Before turning to the stresses that threaten the free flow of contemporary international communications, it is vital to conduct a brief review of today’s cross-border cultural services and data flows. As we saw, the US derived great ideological and market advantages during the postwar decades from free flowing press and media exports. Yet these pale in comparison to the immensity of today’s flows. Thus the US dependence on the free flow of information is greater than ever before. The domains that fall under the doctrine’s purview have in fact not only expanded, but also diversified.
Today there exist substantial and vigorous media businesses headquartered beyond US borders. Between 2003 and 2012, Brazil’s exports of cultural services leapt from $195 million to $1 billion; India’s from $108 million to $487 million. Between 2007 and 2012, South Korea’s cultural services exports jumped from $1.5 billion to $3.2 billion; between 2006 and 2012, Turkey’s increased from $1 billion to $1.2 billion. Throughout Western Europe national commercial media constitute strong conglomerate enterprises; the largest exporter, France, saw its exports rise from $1.5 billion in 2003 to $9.9 billion in 2012.[1] Increasingly significant and multifarious flows of cultural services have accompanied this growth. Yet two striking structural continuities also are evident.
First, unbroken US supremacy. Between 2003 and 2012, US exports of cultural services increased from $36 billion to $69 billion. No other country came close to this total. And this still understates the extent of US dominance, in that there exists considerable US foreign direct investment in the cultural industries of other exporting nations.

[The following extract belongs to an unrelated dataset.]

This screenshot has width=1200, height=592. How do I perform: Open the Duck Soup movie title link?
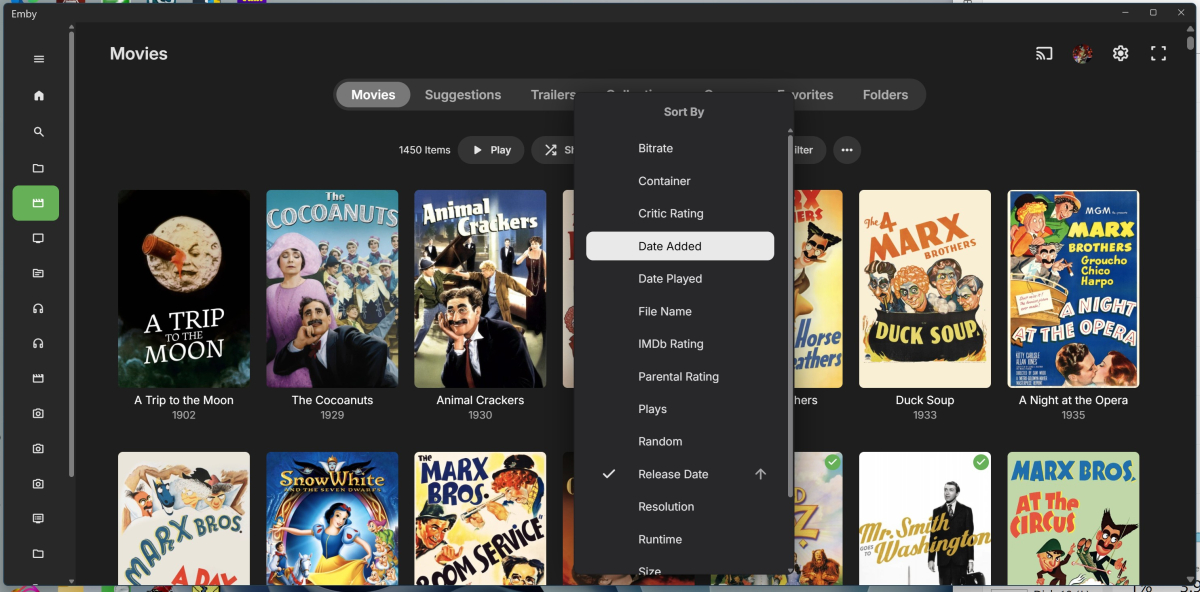[x=924, y=400]
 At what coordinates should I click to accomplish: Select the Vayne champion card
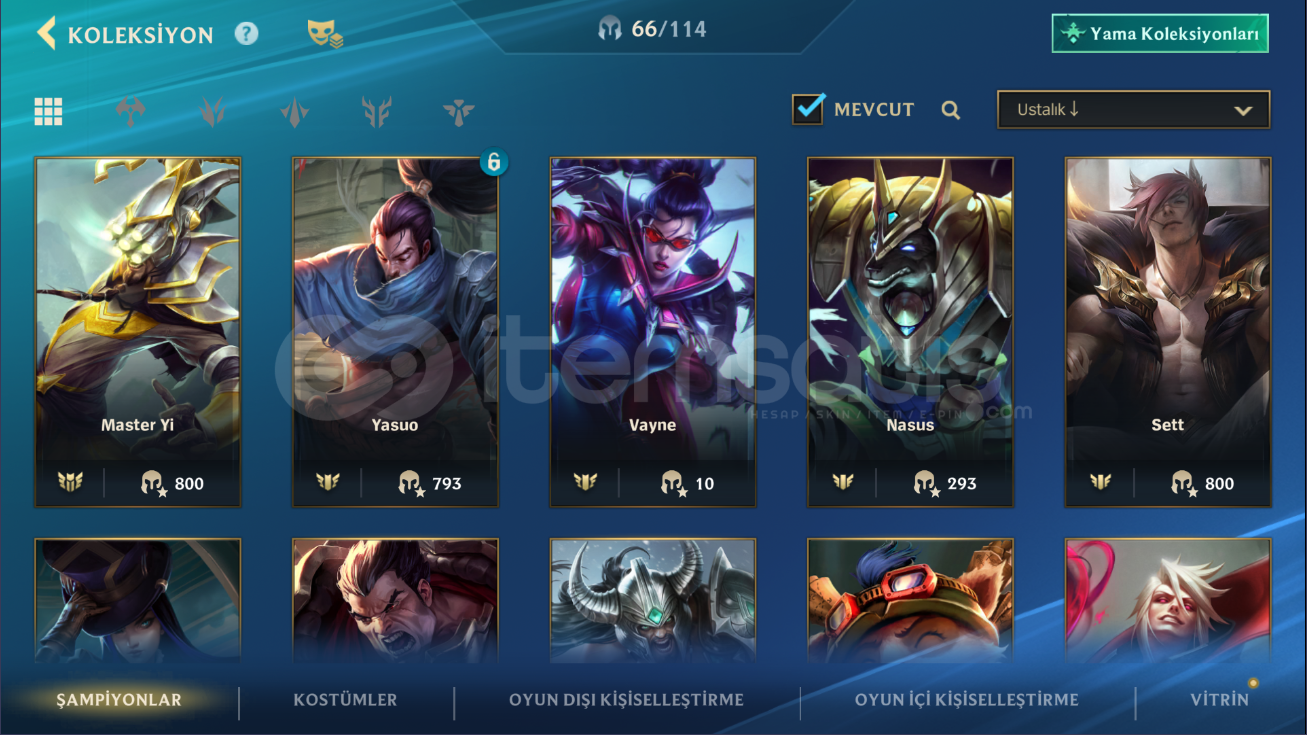coord(653,332)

Second, although exports of cultural goods and services doubled between 2005/6 and 2019, according to another UNESCO report, “the participation of developing countries in global flows of cultural goods has stagnated.” Meanwhile, “developed countries continue to dominate the trade in cultural services – accounting for an average of 95% of total exports. More specifically, the Least Developed Countries represent less than 0.5% of the global cultural goods trade, while in the international trade of cultural services, they are invisible. Foreign Direct Investment also remains disproportionately in favour of developed countries.” For this reason, the author concludes, the global flow of cultural goods and services remains “a one-way street.”[2] Although today the US is joined by a scattering of other wealthy nations in the export of culture, the Global South possesses virtually no presence in this domain.